**What is needed**
Output exactly the lines spanning from the line containing "Task: Click the 승 wins column header" to the last line of the entries, inclusive.

**Supplied records**
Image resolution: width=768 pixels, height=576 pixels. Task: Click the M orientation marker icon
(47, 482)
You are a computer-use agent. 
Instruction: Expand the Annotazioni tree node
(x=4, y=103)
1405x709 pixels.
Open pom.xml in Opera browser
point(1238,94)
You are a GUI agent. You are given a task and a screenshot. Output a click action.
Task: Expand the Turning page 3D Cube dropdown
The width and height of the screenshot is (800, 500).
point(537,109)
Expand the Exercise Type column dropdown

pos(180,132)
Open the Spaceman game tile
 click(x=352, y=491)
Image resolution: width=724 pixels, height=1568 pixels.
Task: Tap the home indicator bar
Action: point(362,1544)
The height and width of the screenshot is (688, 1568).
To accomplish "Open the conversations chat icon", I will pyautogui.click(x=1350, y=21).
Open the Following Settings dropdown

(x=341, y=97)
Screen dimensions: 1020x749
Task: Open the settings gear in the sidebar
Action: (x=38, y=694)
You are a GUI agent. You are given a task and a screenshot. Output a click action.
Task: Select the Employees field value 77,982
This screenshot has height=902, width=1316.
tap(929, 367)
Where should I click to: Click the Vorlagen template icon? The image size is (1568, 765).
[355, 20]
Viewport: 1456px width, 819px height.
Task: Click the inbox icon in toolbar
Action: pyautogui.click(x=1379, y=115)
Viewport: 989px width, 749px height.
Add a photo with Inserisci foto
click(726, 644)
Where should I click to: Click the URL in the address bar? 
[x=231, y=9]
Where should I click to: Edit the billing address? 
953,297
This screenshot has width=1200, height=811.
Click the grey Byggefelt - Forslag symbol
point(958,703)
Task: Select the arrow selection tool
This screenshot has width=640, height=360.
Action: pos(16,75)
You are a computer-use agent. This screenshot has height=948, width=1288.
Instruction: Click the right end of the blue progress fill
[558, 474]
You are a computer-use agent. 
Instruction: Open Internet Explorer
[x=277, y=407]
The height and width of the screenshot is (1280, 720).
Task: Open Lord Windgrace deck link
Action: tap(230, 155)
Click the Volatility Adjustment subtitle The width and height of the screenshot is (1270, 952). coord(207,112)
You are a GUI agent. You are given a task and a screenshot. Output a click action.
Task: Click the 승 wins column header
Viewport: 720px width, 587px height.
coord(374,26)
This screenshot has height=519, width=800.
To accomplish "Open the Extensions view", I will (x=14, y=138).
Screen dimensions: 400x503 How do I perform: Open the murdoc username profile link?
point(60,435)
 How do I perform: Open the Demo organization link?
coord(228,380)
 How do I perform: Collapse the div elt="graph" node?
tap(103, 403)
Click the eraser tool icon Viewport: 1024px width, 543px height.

**Your response**
Task: Click the 승 wins column header
Viewport: 720px width, 587px height.
coord(374,26)
This screenshot has height=519, width=800.
To accomplish "Open the Extensions view", I will (x=14, y=138).
Screen dimensions: 400x503 How do I perform: Open the murdoc username profile link?
point(60,435)
 How do I perform: Open the Demo organization link?
coord(228,380)
 How do I perform: Collapse the div elt="graph" node?
tap(103, 403)
Click the eraser tool icon Viewport: 1024px width, 543px height.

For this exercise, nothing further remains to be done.